Each of the 5,000 participants in Terra Madre represented a particular "food community" such as Cordoban prickly pear growers, or artisan bakers of Alsace. The Rickerts were part of The Savory Center community-a group of livestock producers who not only produce meat, but restore and enhance their land at the same time.
The Prather Ranch is a completely vertically integrated hay and cattle operation that has embraced several unconventional practices to produce a branded beef product that is sold in northern California and southern Oregon. The certified organic portion of the cattle herd is based in Fall River Valley and is considered the largest organic beef herd in the Western United States.
The purpose of Terra Madre was to highlight the contributions of a diverse range of producers to the global food system, to celebrate their value, and support their empowerment. Far too many are isolated from the eventual consumers of their products or those who can assist in their marketing and distribution. Many are vulnerable to takeovers, or simply overwhelmed, by large-scale agribusinesses.
The Italian government picked up the tab for the meals, lodging and transport once in Italy for all 5,000 delegates, many of whom had never traveled far from home. Over 130 countries were represented and there were seven official languages translated via earphones. Delegates took part in two days of workshops covering environmental issues linked to agriculture, such as desertification and the effects of pesticide use, political issues related to sustainability and production of individual crops and products, such as corn, beef, and coffee.

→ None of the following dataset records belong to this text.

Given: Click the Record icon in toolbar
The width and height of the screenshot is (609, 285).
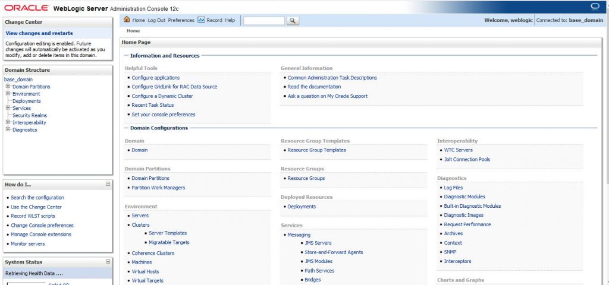Looking at the screenshot, I should 202,20.
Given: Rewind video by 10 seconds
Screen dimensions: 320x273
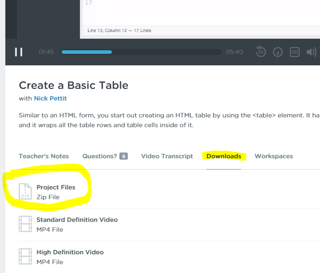Looking at the screenshot, I should (261, 52).
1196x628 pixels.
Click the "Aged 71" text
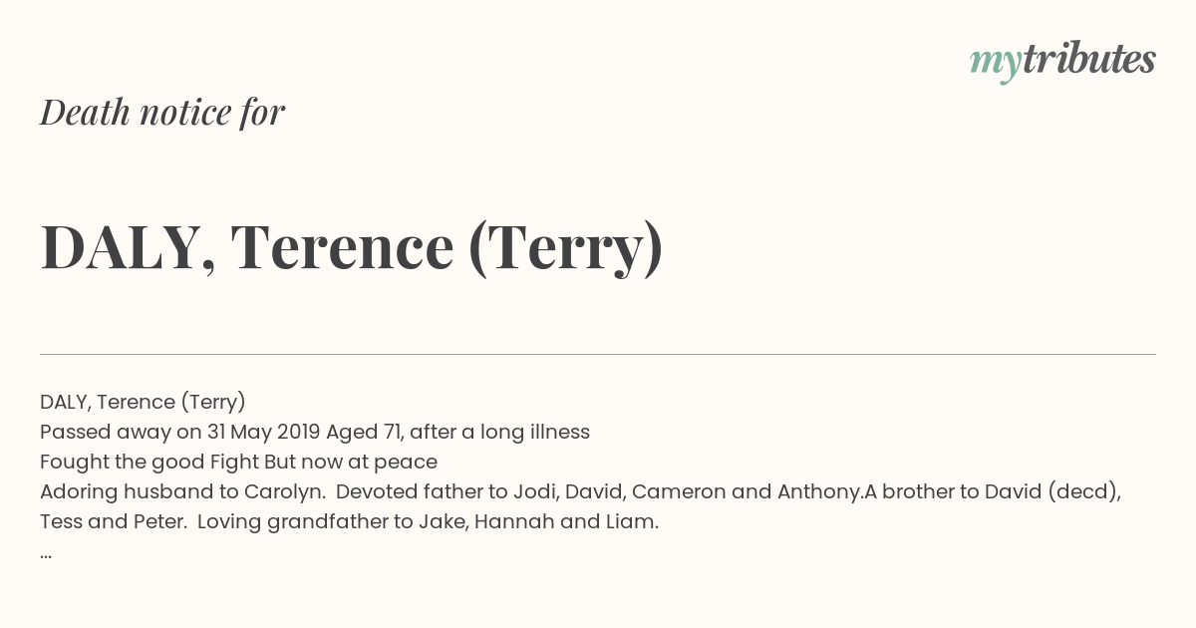tap(364, 432)
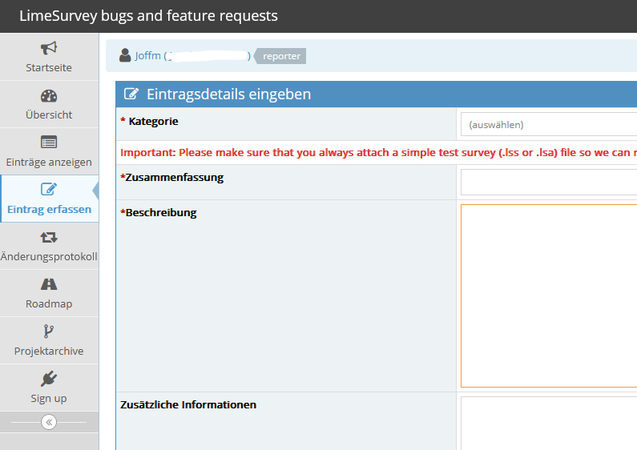Viewport: 637px width, 450px height.
Task: Open the Übersicht dashboard icon
Action: pyautogui.click(x=49, y=95)
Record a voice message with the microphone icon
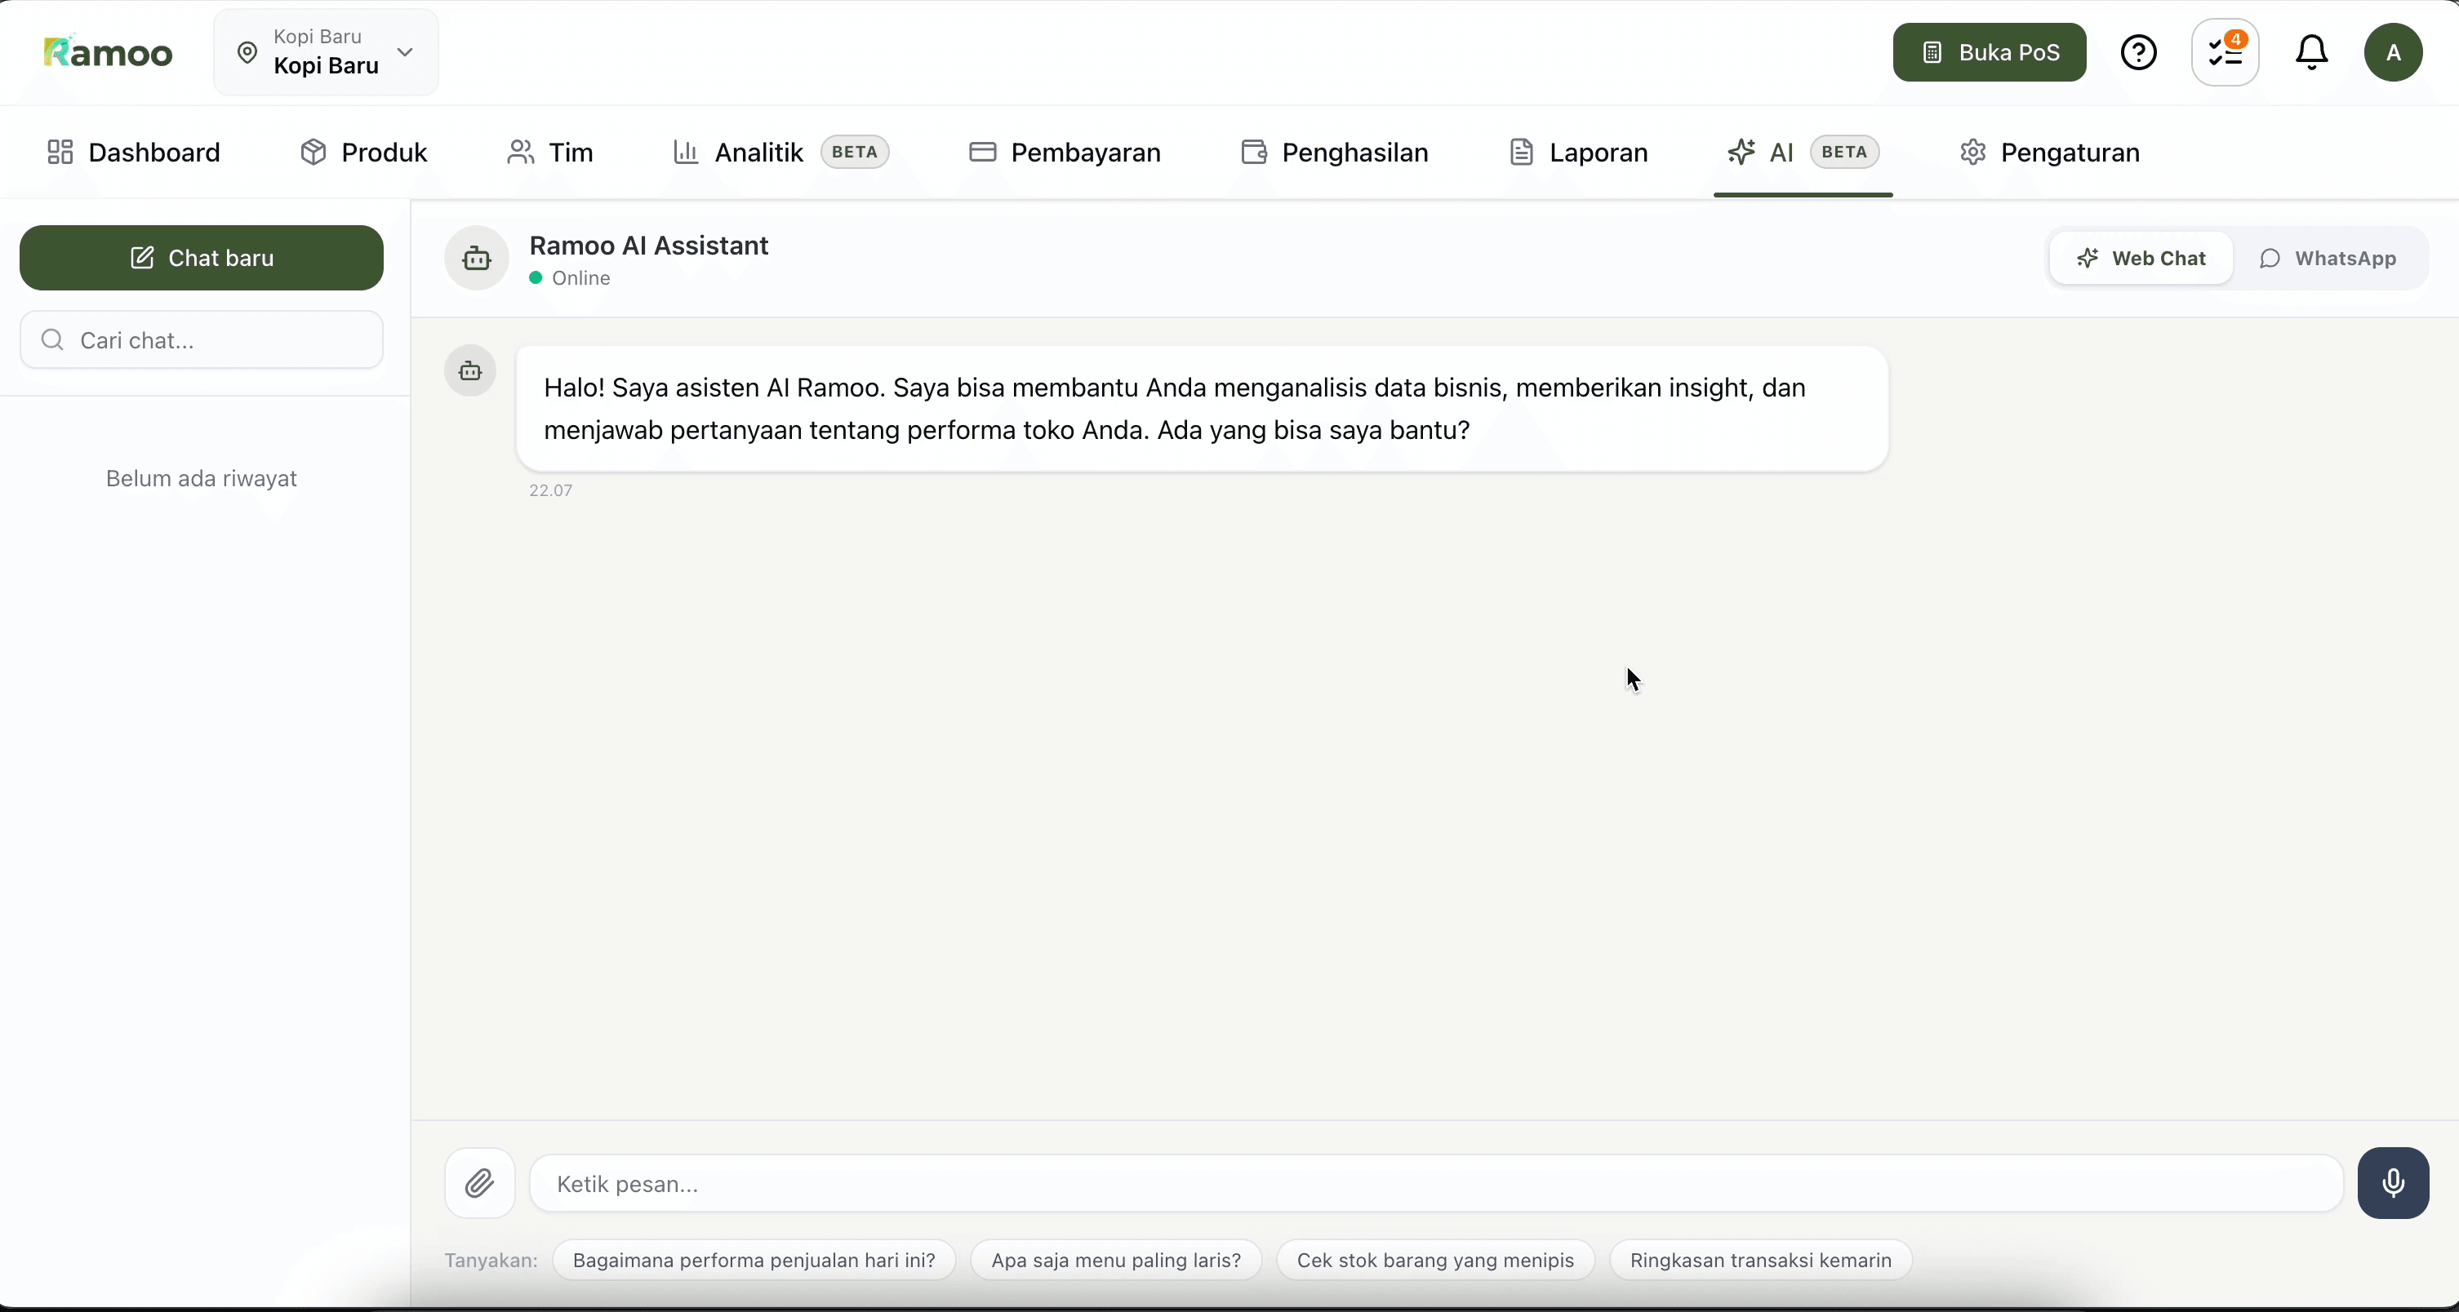The width and height of the screenshot is (2459, 1312). (x=2393, y=1183)
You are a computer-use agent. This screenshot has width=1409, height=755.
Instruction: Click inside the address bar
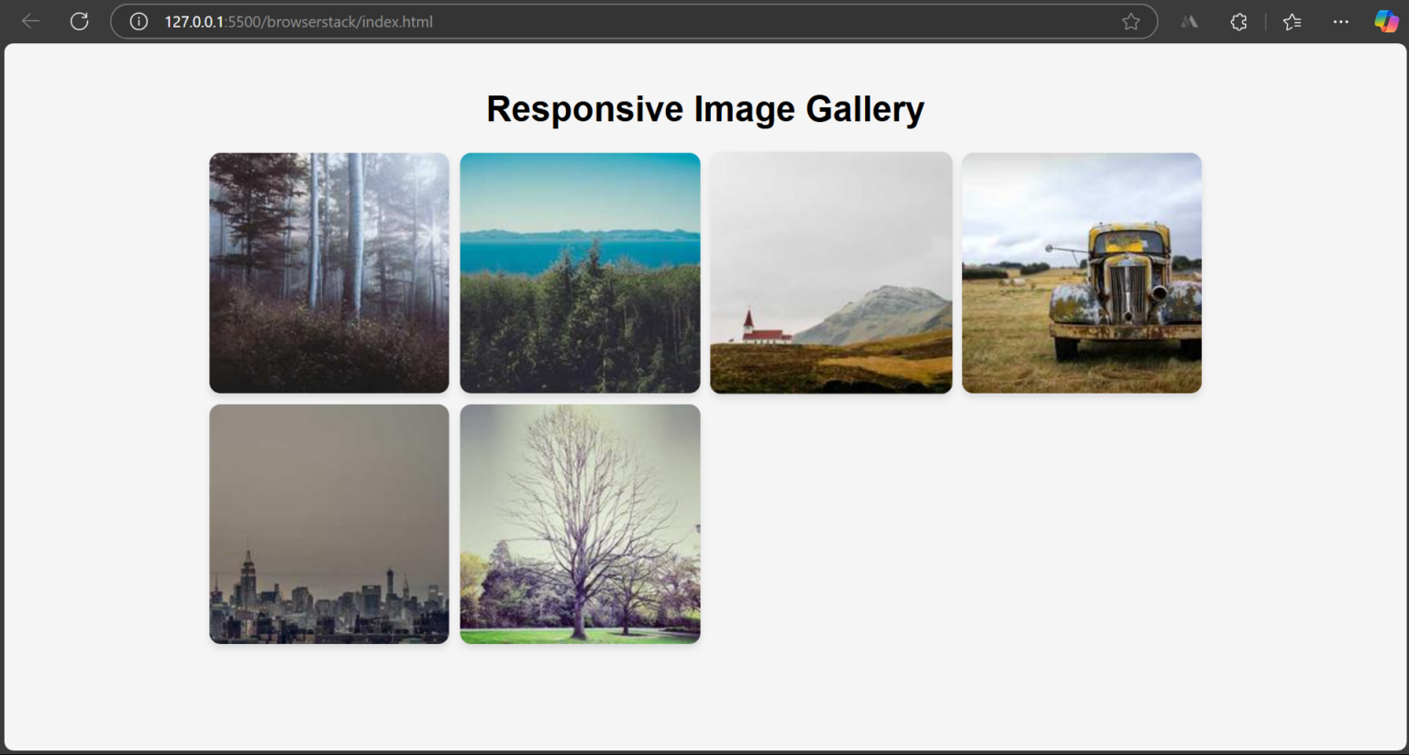click(x=642, y=21)
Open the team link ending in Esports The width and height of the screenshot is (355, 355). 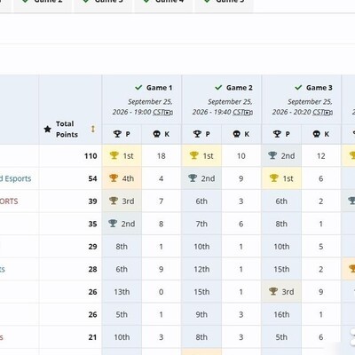[15, 178]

In one room delegates from Bulgaria, Kazakstan and Spain talked about the challenges of supporting or reviving nomadic herding cultures. In another, a man from Cuba talked of the organic agriculture revolution in his country. A woman from India told of her community's struggle to promote and protect their environmentally-sensitive region through a special "designation of origin" label for their products. A Colorado heritage turkey producer explained how he had quickly developed a market for his turkeys with the help of a Slow Food group in Denver.
A few of the Savory Center delegates, including Center founder Allan Savory, gave presentations on their experiences using livestock to create healthy and productive landscapes, and impressed the delegates with their results. (The Savory Center is an international nonprofit organization based in Albuquerque, New Mexico, that works to restore deteriorating land and the quality of life of the people dependent on that land). As thought-provoking and rewarding as the workshops were, most delegates, including those from The Savory Center, found the most satisfaction in simply connecting with people from around the world who shared the same challenges and occasionally the same victories.
The keynote speaker at the closing of the conference was Prince Charles, the Duke of Wales. An organic farmer, Prince Charles supports the goals and objectives of the Slow Food philosophy.
Until a few months ago, many of the delegates had never heard of Slow Food. In the 18 years since its founding in Italy, the organization has spread to about 80 countries with 81,000 members. In the U.S. there are close to 200 "convivia," or chapters, where good-food-loving urbanites build relationships with producers, campaign to protect traditional foods, encourage chefs to use local foods, and occasionally go to bat for producers when regulations or legislation need changing. The Slow Food movement's stunning growth in the U.S. since 2000, when Slow Food USA was founded, attests to the fact that these producer-consumer partnerships are much needed and greatly valued. And they are already beginning to have an impact on "the way we do food" in America.